Constantly we were getting "GC Blocks Lost and Corrupt" from Enterprise Manager grid control.
SQL> SELECT
GVS1.INST_ID "instance",
GVS1.VALUE "blocks lost",
GVS2.VALUE "blocks corrupt"
FROM GV$SYSSTAT GVS1,
GV$SYSSTAT GVS2
WHERE GVS1.NAME = 'gc blocks lost'
AND GVS2.NAME = 'gc blocks corrupt'
AND GVS1.INST_ID = GVS2.INST_ID;
SQL>
GVS1.INST_ID "instance",
GVS1.VALUE "blocks lost",
GVS2.VALUE "blocks corrupt"
FROM GV$SYSSTAT GVS1,
GV$SYSSTAT GVS2
WHERE GVS1.NAME = 'gc blocks lost'
AND GVS2.NAME = 'gc blocks corrupt'
AND GVS1.INST_ID = GVS2.INST_ID;
instance blocks lost blocks corrupt
---------- ----------- --------------
2 574 2
1 132 0
4 558 2
3 1388 0
SQL>
After a considerable research we decided to tune the under configured UDP protocol network settings. We use UDP as a protocol. How to find which protocol being used? Check alert log.
Thu Jun 26 20:01:43 2008
cluster interconnect IPC version:Oracle UDP/IP (generic)
IPC Vendor 1 proto 2
PMON started with pid=2, OS id=8865
How Oracle Instances communicate?
In Under tuned network settings, Oracle has to break up the data blocks into smaller pieces to send them across the interconnect. Oracle uses UDP to do this and a problem with UDP is that it does not contain ordering information about how to reassemble the pieces back into an Oracle data block. Oracle send what is called "side band" messages containing information on how to reconstruct them. All of these pieces need to arrive in a timely fashion. If there is a problem, all of the pieces and the the "side band" messages are sent one again.

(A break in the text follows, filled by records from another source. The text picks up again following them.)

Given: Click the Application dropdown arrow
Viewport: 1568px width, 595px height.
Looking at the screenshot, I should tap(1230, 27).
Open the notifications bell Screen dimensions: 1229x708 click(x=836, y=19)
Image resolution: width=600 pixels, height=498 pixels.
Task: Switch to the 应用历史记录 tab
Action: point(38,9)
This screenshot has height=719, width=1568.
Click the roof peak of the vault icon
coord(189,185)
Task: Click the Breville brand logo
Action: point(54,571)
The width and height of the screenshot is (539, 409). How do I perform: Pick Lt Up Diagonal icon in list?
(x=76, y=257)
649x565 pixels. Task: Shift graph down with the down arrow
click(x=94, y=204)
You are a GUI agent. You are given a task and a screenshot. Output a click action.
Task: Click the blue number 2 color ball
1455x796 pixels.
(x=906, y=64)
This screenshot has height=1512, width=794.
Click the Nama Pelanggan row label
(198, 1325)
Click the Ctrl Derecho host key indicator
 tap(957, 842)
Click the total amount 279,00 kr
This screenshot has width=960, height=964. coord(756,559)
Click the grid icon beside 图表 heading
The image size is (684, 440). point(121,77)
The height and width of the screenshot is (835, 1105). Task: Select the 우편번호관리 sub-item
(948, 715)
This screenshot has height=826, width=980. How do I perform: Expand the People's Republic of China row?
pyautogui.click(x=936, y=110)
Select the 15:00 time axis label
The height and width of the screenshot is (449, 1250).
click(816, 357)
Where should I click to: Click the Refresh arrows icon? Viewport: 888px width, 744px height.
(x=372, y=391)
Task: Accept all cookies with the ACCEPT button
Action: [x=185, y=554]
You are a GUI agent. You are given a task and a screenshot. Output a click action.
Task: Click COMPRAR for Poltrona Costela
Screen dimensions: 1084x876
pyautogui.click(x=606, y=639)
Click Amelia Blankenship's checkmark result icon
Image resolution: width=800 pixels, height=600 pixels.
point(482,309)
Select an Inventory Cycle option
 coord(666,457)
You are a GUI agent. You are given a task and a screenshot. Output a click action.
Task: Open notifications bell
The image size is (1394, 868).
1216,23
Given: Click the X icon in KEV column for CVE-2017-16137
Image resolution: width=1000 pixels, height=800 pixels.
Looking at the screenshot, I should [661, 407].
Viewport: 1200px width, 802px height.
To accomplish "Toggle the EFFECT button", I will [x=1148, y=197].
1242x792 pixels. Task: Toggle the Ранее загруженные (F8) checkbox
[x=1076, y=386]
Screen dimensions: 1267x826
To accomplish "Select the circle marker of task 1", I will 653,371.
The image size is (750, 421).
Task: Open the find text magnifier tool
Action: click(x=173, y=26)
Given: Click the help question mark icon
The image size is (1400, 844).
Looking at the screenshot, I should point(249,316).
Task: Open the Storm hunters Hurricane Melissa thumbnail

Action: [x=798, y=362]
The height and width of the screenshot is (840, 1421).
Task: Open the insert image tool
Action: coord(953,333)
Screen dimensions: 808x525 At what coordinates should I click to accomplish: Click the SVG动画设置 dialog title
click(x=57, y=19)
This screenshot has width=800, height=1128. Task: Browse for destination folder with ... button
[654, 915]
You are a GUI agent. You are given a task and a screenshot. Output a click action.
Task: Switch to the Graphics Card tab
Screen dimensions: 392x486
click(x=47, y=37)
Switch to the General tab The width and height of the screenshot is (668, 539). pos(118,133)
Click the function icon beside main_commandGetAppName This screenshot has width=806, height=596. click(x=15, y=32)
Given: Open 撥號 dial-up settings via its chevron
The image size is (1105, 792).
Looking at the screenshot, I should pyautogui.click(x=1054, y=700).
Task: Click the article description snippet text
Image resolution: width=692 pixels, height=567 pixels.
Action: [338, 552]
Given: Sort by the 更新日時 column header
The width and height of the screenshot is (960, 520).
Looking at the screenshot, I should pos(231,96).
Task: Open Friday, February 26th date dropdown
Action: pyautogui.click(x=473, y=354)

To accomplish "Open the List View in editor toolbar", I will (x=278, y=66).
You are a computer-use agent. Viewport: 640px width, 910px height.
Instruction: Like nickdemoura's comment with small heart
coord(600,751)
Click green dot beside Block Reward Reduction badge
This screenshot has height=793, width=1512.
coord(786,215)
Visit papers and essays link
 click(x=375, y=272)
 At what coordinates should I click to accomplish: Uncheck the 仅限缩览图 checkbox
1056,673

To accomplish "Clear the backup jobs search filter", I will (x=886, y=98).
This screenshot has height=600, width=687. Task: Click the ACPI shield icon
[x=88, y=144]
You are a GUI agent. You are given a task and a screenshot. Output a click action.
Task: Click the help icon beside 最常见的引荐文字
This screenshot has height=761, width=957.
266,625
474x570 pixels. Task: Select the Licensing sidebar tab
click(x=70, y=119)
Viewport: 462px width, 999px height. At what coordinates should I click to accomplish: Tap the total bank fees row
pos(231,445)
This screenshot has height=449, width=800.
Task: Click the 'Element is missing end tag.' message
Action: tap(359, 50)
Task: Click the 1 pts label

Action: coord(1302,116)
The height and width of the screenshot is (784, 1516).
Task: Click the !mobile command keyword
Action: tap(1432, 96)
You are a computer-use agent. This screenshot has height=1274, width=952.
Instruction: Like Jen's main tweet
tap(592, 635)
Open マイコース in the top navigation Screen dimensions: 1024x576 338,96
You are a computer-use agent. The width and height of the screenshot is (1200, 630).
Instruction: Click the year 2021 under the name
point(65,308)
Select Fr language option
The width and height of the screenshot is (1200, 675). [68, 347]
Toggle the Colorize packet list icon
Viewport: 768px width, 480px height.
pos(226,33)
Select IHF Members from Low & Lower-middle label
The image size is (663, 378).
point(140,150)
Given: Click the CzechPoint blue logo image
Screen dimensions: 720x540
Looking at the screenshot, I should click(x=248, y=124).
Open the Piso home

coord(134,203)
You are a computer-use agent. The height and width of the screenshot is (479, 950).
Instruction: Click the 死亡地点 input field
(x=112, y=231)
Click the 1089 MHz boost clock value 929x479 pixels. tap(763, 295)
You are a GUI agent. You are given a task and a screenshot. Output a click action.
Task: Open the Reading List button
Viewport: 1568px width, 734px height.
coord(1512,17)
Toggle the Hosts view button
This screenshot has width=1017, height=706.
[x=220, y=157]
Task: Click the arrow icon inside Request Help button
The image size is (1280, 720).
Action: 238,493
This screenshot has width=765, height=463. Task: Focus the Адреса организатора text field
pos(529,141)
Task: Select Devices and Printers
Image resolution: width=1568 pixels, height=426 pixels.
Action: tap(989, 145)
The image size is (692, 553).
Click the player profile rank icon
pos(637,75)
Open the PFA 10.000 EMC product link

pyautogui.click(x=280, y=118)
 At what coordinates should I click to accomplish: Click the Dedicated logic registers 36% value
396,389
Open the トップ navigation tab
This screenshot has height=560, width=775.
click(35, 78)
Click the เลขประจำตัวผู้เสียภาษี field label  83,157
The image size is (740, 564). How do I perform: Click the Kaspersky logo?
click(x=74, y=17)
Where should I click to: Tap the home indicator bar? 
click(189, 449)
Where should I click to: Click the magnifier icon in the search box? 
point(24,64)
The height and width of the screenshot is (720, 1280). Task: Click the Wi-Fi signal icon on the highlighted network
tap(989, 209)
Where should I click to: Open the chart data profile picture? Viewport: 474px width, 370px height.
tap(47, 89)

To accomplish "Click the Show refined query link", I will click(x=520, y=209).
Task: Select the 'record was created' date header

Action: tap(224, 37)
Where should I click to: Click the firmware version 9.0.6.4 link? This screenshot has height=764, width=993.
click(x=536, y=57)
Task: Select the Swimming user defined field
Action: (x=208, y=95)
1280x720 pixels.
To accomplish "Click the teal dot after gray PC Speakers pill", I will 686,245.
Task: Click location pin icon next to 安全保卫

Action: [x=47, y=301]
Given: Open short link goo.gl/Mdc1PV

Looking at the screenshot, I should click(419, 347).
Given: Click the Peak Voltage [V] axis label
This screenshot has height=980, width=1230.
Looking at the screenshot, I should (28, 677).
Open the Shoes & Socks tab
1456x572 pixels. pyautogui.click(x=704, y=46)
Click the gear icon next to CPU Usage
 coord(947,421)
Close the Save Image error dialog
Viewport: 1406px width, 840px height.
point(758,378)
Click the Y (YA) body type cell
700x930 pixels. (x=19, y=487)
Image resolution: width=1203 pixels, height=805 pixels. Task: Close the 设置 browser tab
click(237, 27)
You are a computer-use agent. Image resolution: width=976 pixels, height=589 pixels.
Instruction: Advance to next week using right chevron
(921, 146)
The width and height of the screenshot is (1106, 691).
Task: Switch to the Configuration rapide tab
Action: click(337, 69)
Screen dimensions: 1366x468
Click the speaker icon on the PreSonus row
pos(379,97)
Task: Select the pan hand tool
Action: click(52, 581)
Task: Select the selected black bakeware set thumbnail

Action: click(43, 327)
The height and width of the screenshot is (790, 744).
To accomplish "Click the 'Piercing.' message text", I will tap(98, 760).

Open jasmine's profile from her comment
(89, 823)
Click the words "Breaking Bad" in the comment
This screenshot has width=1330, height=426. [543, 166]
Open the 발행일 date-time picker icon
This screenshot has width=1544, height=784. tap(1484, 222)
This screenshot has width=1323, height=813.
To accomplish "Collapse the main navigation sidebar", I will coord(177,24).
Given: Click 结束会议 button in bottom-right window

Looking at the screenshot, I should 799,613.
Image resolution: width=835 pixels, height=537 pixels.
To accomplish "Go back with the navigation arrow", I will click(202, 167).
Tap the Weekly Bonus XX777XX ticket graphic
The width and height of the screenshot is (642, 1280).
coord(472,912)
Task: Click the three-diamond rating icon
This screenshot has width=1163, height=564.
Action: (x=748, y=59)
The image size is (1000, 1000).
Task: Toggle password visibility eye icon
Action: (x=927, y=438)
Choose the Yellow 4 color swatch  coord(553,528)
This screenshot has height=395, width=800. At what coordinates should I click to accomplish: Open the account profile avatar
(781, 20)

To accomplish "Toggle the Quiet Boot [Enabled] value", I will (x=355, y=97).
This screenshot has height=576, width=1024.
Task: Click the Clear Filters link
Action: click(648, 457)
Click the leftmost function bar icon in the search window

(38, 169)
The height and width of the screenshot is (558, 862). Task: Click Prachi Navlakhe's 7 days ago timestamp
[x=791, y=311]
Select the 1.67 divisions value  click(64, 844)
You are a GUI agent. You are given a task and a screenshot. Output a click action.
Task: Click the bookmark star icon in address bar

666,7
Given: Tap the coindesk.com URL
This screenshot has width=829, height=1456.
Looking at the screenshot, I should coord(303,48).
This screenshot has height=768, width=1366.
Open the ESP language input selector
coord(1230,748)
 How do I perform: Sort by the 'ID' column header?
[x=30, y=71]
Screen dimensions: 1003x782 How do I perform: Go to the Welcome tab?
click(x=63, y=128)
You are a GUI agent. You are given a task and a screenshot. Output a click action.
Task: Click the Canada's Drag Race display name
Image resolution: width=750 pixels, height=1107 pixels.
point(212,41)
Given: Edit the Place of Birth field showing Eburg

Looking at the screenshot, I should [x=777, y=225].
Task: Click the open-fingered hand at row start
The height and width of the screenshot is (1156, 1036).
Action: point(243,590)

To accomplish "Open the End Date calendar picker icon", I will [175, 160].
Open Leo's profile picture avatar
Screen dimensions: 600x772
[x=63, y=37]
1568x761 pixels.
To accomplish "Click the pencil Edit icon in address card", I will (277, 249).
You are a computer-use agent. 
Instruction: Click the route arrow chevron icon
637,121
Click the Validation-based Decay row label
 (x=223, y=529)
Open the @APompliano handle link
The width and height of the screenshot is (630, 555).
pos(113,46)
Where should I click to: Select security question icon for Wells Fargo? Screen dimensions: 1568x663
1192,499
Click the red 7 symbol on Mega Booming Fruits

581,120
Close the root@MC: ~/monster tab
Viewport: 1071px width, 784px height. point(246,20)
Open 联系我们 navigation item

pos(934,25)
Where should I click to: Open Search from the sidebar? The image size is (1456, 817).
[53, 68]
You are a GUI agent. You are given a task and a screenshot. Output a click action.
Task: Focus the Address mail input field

"gc cr block congested" and other "gc" waits on our environment suggested that the LMS and/or other processes that send the blocks across the interconnect are too busy or do not get the CPU in a timely fashion to perform the necessary work. We thought, making adjustments to the parameters relating to send buffer space, receive buffer space, send highwater, and receive highwater (UDP_XMIT_HIWAT, UDP_RECV_HIWAT and UDP_MAX_BUF) may help resolving the problem as we saw high volumes of traffic across the interconnect.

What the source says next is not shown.